### Rows showing where targets appear
--- START ---

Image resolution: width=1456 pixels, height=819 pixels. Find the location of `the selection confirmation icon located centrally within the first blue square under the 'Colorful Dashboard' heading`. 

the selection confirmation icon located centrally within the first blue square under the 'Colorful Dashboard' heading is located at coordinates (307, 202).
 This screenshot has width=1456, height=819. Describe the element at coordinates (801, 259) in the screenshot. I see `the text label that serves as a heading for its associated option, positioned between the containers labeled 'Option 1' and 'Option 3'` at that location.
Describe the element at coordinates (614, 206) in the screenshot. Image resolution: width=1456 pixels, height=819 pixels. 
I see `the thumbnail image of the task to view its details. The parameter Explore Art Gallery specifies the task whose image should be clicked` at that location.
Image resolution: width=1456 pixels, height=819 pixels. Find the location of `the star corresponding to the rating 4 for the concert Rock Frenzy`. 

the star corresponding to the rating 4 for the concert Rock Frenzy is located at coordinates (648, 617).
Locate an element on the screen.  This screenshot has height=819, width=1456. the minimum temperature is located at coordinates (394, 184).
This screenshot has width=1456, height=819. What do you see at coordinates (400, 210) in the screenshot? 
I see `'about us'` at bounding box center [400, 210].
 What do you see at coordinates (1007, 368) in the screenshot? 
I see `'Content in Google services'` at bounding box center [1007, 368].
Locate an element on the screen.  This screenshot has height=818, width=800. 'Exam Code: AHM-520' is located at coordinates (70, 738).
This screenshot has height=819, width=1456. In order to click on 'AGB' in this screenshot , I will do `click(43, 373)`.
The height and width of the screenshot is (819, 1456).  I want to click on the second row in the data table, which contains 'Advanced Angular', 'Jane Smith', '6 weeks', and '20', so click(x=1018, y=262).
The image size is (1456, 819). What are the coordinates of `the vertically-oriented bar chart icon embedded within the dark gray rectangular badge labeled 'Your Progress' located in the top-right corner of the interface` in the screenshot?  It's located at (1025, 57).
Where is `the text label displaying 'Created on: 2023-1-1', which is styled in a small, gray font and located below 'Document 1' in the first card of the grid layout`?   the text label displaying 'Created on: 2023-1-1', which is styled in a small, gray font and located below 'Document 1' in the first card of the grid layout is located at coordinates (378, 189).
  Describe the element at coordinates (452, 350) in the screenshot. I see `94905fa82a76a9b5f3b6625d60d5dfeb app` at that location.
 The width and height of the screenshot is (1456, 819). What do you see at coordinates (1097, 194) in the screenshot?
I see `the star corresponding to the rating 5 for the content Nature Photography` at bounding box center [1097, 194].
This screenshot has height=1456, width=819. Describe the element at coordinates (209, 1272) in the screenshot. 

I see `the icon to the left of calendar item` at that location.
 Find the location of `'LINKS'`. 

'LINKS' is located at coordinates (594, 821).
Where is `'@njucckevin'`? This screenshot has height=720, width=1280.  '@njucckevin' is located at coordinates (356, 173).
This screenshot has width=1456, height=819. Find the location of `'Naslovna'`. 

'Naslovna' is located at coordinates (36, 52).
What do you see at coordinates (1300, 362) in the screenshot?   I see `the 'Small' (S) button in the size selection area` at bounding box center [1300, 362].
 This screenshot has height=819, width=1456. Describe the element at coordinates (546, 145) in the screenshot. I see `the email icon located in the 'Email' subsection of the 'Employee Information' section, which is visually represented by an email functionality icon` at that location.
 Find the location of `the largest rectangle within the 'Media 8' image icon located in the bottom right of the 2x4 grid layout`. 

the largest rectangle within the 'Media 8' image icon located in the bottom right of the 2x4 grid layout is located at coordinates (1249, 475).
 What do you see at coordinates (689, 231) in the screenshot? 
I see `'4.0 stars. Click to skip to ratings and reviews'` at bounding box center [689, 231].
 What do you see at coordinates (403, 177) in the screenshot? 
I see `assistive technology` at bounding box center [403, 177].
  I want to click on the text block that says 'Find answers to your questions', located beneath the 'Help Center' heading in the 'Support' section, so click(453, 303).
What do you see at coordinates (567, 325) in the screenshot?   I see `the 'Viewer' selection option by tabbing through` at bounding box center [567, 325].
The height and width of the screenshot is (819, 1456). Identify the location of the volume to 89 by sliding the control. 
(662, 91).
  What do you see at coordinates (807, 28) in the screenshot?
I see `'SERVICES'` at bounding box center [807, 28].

--- END ---

### Short problem
Copy the lines above word for word, starting at the first line and ending at the line that contains "This screenshot has width=1456, height=819. Describe".

### Output for this exercise
Image resolution: width=1456 pixels, height=819 pixels. Find the location of `the selection confirmation icon located centrally within the first blue square under the 'Colorful Dashboard' heading`. 

the selection confirmation icon located centrally within the first blue square under the 'Colorful Dashboard' heading is located at coordinates (307, 202).
 This screenshot has width=1456, height=819. Describe the element at coordinates (801, 259) in the screenshot. I see `the text label that serves as a heading for its associated option, positioned between the containers labeled 'Option 1' and 'Option 3'` at that location.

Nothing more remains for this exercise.